With these funds and at the recommendation of the MIT Post Traumatic Stress Innovations team led by MIT Sloan Professor Thomas Kochan and research scientist Jayakanth "JK" Srinivasan, the Army built a dedicated co-located outpatient mental health clinic for every brigade at every Army post around the world. Most clinics were in place by 2014, but there was no single protocol followed for staffing them. This led to different approaches to mental health care and different outcomes for the soldiers who sought care.

As part of this MIT team, DiBenigno spent more than 600 hours on-site interviewing and observing mental health providers, commanders, and other stakeholders at eighteen clinics across four Army posts. In her dissertation she focuses her analysis on four clinics at one post, each serving a different brigade, to illustrate a mechanism and process she observed across all posts. Her research won the INFORMS Organization Science Best Dissertation Proposal Competition in 2015.

At two of the clinics, personalized contact between commanders and mental health providers rarely occurred even though the two groups were co-located. The professional goals of building a mission-ready military or protecting soldiers’ mental health could not be reconciled. Commanders saw mental health providers as taking their soldiers “out of the fight,” while mental health providers saw commanders as impeding their patients’ recoveries.

In these brigades, commanders followed providers’ recommendations only 18 percent of the time. Solutions weren’t always ideal, either. In one case, a soldier placed on 24-hour observation had to sleep on a cot at the unit’s front desk, which was both demeaning and detrimental to recovery.

“Relations between these two professional groups were defined by intractable identity conflict. They saw it as a zero-sum game,” said DiBenigno, who will join the Yale School of Management organizational behavior department as an assistant professor in the fall.

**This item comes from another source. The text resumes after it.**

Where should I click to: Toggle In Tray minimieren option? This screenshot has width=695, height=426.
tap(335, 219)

Building relationships, increasing perspective-taking

But the other two clinics were able to achieve success due to an organizational assignment structure that enabled what DiBenigno calls anchored personalization. Providers were assigned to specific units within each brigade, but not embedded within them. This allowed for the development of personalized relationships and perspective-taking between providers and commanders. At the same time, providers remained effective advocates for their patients despite their closer relationships with commanders because they were anchored in their provider identity by the colleagues in their clinics.

Here, commanders followed providers’ recommendations 90 percent of the time. Providers and commanders worked together to develop win-win solutions that helped both soldier recoveries and the unit’s mission. For example, here a soldier also on 24-hour observation was allowed to sleep at a sergeant’s house instead of the unit’s front desk. Providers also customized a soldier’s treatment to include attending a training exercise, but while under increased supervision and after being discreetly assigned to a less stressful role.

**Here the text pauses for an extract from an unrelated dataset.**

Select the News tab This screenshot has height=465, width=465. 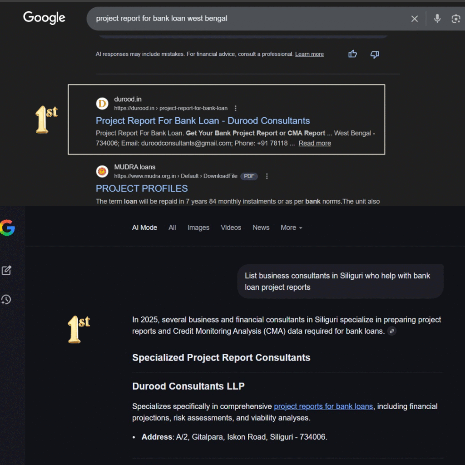click(261, 228)
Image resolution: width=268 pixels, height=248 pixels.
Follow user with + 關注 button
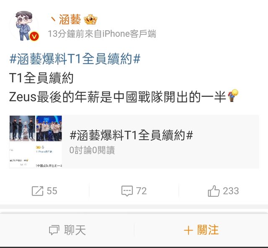point(201,230)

“A relatively minor change in the organizational assignment structure led to dramatic changes that helped different professional groups work together more effectively,” she said.

DiBenigno’s research suggests that the one-off training exercises emblematic of corporate retreats — as well as the Army’s “stand-down days” to teach mental health providers about the military — do not stick. Instead, “change needs to be baked into the way work gets done through structural interventions that are longer-lasting and create opportunities for relationships and new ways of interacting,” she says.

“An organizational structure that enables what I call anchored personalization can help different professional groups overcome identity conflict and entrenchment in their home group’s perspective to align their goals, without becoming coopted by the other group’s perspective from personalized contact with the other group,” DiBenigno wrote in her dissertation, which is under pre-publication review.

“My hope is that this organizational structure and concept of anchored personalization can apply not only to the Army, but to other settings where cooperation among different professional groups is necessary to achieve organizational change,” she said.